Avancer que la désindustrialisation de la France est uniquement due à la cupidité de certains chefs d’entreprise est tout aussi fallacieux. En effet, au-delà du fait qu’ils correspondent à une nécessité de diversification des risques et de recherche de nouvelles terres de croissance à travers le monde, les investissements des entreprises françaises à l’étranger ont aussi été favorisés par les nombreuses erreurs de la politique économique française : augmentation de la pression fiscale, exacerbation des rigidités réglementaires, notamment sur le marché du travail, 35 heures, mauvaise adéquation des formations scolaires et universitaires avec les besoins des entreprises, mauvais choix stratégiques en matière de R&D… Autant d’évolutions qui ont immanquablement entraîné la France sur le chemin de la fuite de ses entreprises industrielles.

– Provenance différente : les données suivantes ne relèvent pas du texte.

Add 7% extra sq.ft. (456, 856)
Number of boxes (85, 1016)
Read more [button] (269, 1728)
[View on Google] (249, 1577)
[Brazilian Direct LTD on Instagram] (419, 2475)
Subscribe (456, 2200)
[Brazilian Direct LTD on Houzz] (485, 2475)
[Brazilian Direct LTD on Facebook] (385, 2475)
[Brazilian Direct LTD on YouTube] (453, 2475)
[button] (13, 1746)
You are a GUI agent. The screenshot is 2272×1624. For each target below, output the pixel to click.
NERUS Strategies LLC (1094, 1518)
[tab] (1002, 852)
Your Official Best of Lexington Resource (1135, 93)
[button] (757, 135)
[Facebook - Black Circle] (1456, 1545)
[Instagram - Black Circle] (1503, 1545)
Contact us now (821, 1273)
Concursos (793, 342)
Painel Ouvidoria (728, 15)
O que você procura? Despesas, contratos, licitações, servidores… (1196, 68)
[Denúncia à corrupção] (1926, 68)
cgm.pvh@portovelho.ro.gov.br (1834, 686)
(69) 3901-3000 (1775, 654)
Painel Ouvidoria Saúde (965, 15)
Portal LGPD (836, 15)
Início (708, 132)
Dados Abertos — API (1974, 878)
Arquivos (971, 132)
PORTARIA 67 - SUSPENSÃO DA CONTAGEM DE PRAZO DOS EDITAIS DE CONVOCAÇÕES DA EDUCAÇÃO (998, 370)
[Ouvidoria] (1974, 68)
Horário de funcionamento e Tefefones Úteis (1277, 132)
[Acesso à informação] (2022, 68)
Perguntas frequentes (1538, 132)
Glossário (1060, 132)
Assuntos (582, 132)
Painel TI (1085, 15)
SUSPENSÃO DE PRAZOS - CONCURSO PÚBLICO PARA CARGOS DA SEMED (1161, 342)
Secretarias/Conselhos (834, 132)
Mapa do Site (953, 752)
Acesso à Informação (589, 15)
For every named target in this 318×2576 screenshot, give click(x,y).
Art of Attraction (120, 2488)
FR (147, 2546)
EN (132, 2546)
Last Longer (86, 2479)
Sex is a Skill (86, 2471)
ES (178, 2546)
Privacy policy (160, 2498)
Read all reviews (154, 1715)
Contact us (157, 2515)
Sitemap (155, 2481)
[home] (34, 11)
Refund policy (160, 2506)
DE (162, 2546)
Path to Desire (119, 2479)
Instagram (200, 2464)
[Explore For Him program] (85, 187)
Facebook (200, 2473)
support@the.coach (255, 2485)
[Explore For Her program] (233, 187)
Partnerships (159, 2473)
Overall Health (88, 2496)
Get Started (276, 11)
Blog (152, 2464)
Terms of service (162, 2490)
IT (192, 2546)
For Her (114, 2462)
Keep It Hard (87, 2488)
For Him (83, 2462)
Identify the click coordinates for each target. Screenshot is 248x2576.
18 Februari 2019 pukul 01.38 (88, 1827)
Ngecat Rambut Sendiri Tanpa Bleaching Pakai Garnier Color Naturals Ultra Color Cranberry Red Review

A la rigueur, si ce mouvement n’avait concerné que les industries anciennes, la destruction créatrice liée au dynamisme des industries nouvelles aurait pu fonctionner. Mais là aussi, de par les rigidités évoquées à l’instant, la fuite de nos entreprises concerne également les industries de pointe et même certains services. Et si celles-ci quittent la France, ce n’est pas parce qu’elles ne l’aiment pas, mais c’est parce qu’elles n’ont plus le choix. Faire du colmatage de brèche comme cela est pratiqué depuis trente ans ne servira à rien. La France a besoin d’une rupture qui cassera toutes nos rigidités et permettra à la croissance française de redémarrer durablement par elle-même, c’est-à-dire sans perfusion publique excessive.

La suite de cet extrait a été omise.